■ Exercise materials ■
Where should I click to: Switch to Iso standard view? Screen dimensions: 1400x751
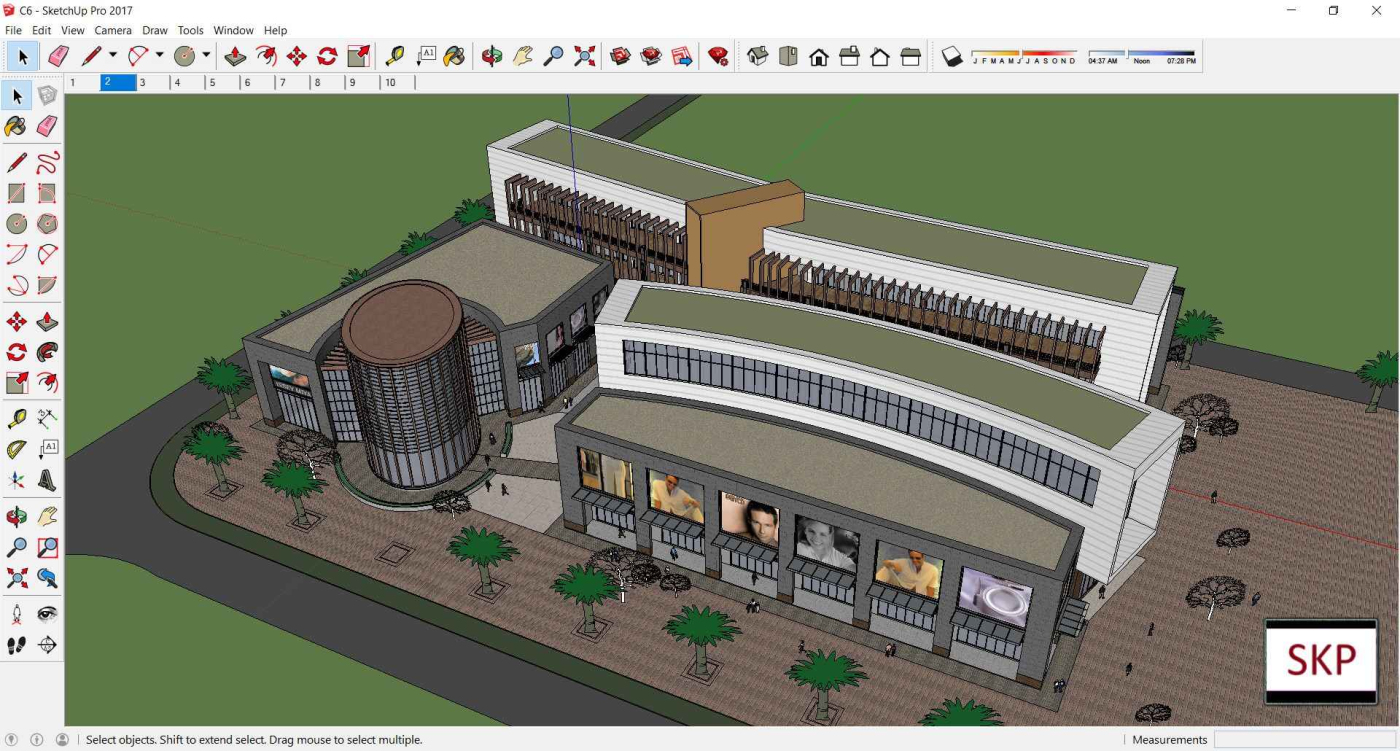[757, 57]
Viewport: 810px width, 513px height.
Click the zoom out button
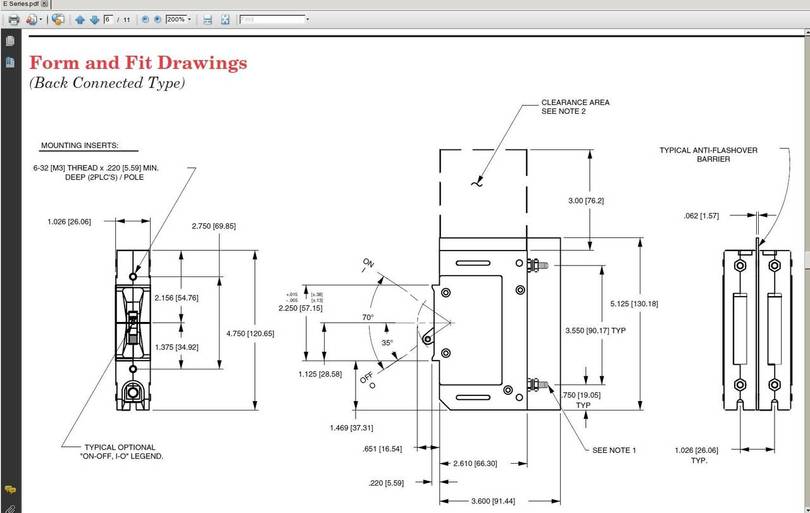tap(145, 20)
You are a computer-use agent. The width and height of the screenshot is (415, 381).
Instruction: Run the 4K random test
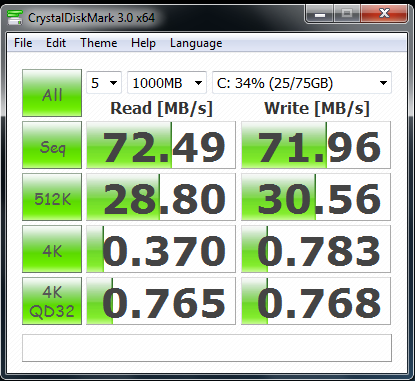(52, 249)
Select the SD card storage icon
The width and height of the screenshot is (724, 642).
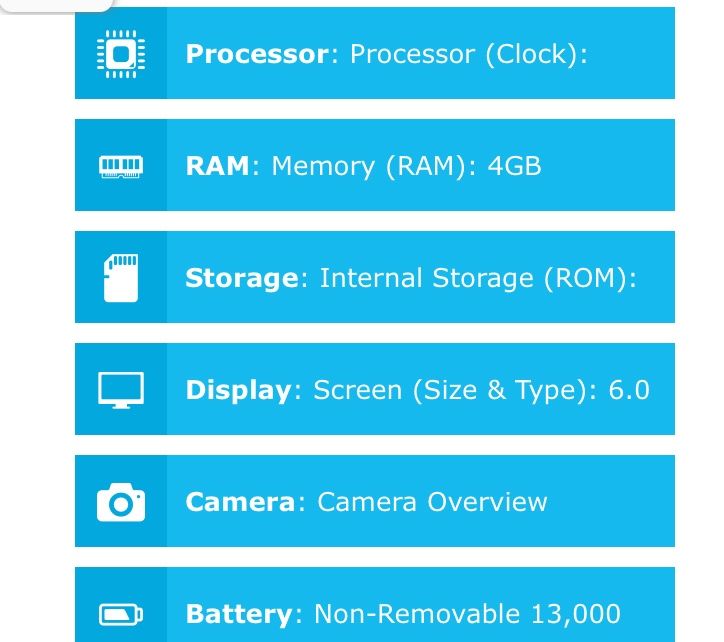pyautogui.click(x=120, y=277)
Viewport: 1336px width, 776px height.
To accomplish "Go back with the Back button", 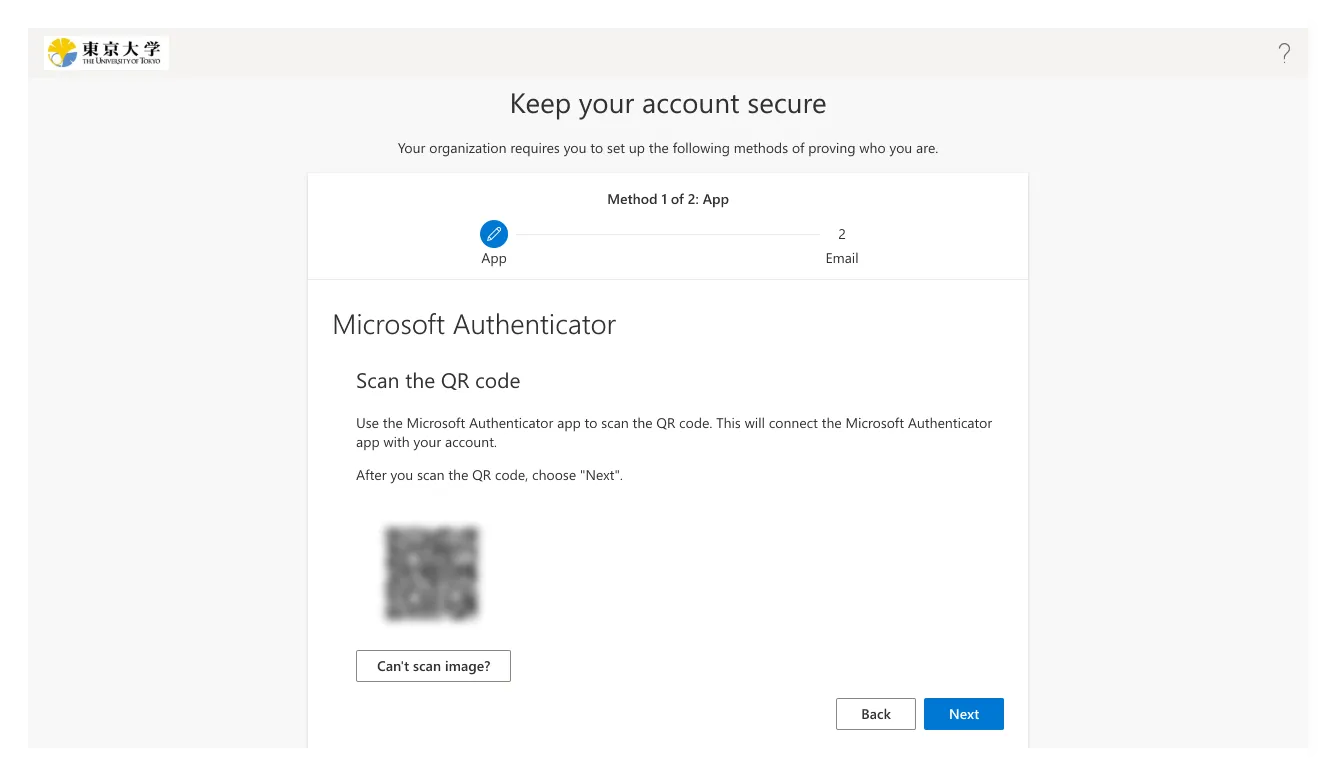I will click(x=875, y=714).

■ Exercise details ■
Give the rows from the start through the line containing "tap(145, 20)", including that line, as a two-column CSV with the columns text and answer. Put one line per row, quote each field, turn line breaks into spaces, and leave the pictures out.

■ Written solution ■
text,answer
"Where should I click to: Switch to Iso standard view? Screen dimensions: 1400x751","[757, 57]"
"Viewport: 810px width, 513px height. Click the zoom out button","tap(145, 20)"